## [EXTRACT PROVIDED]
# J.R. Lucas: Review of Webb *Mechanism, Mentalism and Metamathematics:An Essay on Finitism*

This is a copy of a webpage by J.R. Lucas, from 1980, originally published in *The British Journal for the Philosophy of Science*, pp. 441-444. It has previously been available in the public domain as published by J. R. Lucas on his webpages before his demise. See the sitemap for other online articles by Lucas.

A review of Webb,J.C.[1980]: *Mechanism, Mentalism and Metamathematics:An Essay on Finitism*, Dordrecht: D.Reidel. Dfl. 55. $28.95. Pp. xii + 263.

(Entries from a pointing dataset)
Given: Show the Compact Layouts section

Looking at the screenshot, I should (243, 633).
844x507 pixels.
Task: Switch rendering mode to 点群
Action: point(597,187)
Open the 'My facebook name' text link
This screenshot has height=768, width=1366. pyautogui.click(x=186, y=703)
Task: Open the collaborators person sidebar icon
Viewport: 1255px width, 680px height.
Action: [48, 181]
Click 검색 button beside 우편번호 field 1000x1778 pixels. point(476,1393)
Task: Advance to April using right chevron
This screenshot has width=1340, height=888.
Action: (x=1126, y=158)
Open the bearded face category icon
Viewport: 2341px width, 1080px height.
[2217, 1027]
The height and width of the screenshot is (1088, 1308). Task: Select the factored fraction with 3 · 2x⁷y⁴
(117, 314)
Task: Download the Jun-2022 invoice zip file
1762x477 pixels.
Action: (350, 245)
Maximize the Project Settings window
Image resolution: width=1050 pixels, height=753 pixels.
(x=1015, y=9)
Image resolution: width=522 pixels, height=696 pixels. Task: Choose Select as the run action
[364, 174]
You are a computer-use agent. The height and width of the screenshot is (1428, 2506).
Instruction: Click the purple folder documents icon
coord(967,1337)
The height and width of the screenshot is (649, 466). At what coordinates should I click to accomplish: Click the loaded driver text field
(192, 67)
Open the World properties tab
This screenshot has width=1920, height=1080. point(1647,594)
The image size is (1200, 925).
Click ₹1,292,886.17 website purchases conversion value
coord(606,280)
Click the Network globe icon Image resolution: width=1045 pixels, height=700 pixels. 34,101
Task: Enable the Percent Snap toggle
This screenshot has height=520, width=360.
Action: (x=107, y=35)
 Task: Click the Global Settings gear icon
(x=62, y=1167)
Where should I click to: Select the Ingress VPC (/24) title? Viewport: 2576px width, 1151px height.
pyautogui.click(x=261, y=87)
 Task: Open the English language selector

## [REQUIRED ACTIONS]
1 - Summarize the review page in two sentences.
2 - Using the review page, answer these questions:
(a) In which journal did the review first appear?
(b) Which publisher issued Webb's book, and in what city?
(c) What dollar price does the review page list for the book?

## [ANSWERS TO EACH TASK]
1 - The page is a copy of J.R. Lucas's 1980 review of Webb's *Mechanism, Mentalism and Metamathematics: An Essay on Finitism*, first published in *The British Journal for the Philosophy of Science*, pp. 441-444. Lucas had made it publicly available on his own webpages before his demise.

2 -
(a) *The British Journal for the Philosophy of Science*
(b) D. Reidel, in Dordrecht
(c) $28.95